When should you force structured output, and what temperature goes with it?
Use structured output (JSON/schema-constrained) whenever downstream code will parse the response, so you get a typed contract instead of fragile string-scraping. Set temperature: 0 — randomness has no value in extraction or formatting.
What is prompt injection and how do you defend against it?
It is SQL injection for prompts: malicious text in the data you process overrides your instructions (e.g. a document saying "ignore previous instructions"). Defend the same way — delimit untrusted data explicitly, validate inputs, apply least privilege to tool access, and check outputs before surfacing them.
Key takeaways¶
- The system prompt is constructor args; the user prompt is method-call args — keep business rules and constraints in the system prompt, task inputs in the user prompt.

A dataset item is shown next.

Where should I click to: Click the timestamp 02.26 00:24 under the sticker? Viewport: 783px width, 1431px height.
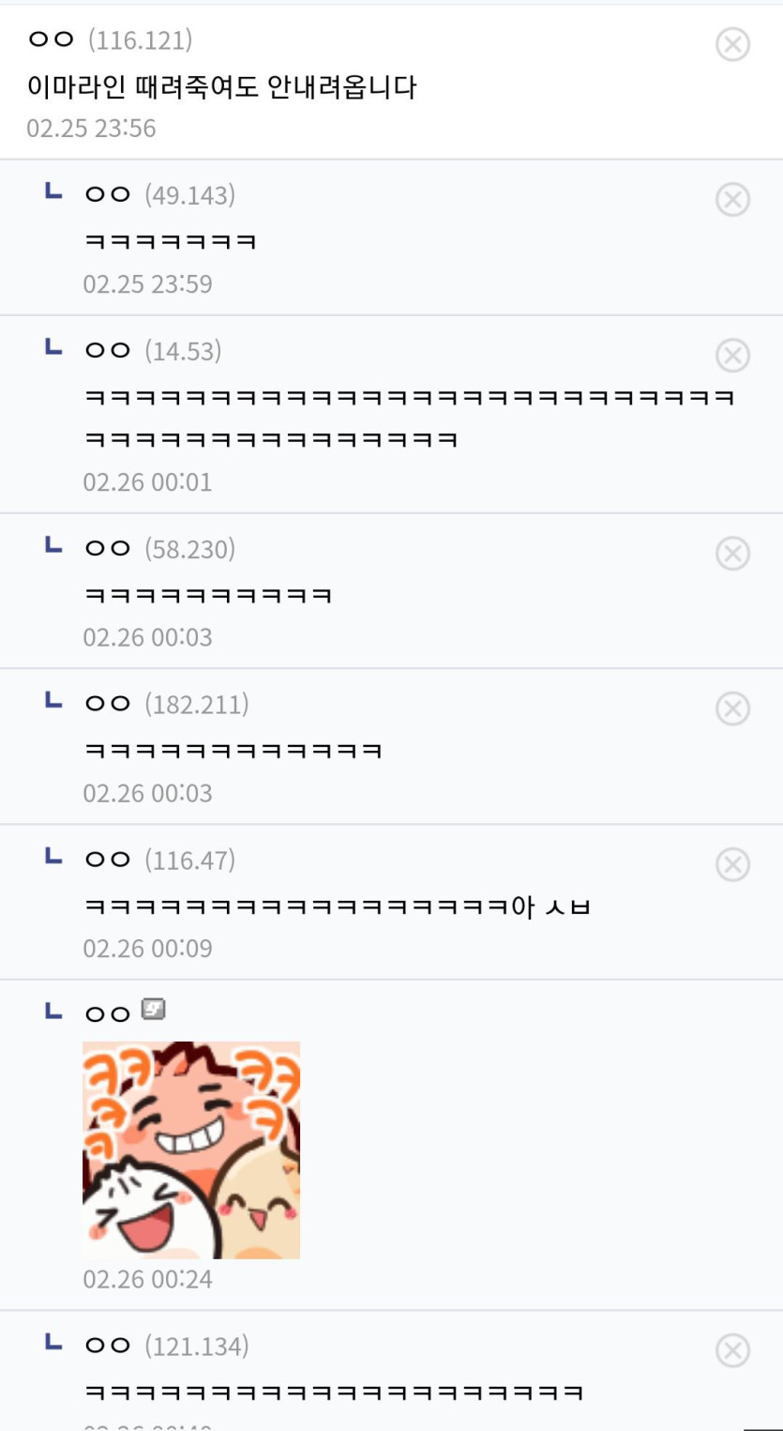[147, 1279]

- Few-shot examples are unit tests as spec: show the model exactly what correct output looks like for representative inputs, and it generalises.
- Chain-of-thought makes the model use intermediate tokens as scratchpad; it improves accuracy on multi-step reasoning tasks at the cost of more tokens.
- Structured output is a typed return contract — use it whenever downstream code will parse the response, and set temperature to 0.
- Prompt injection is SQL injection for prompts; delimit data from instructions, validate inputs, and apply least-privilege to model tool access.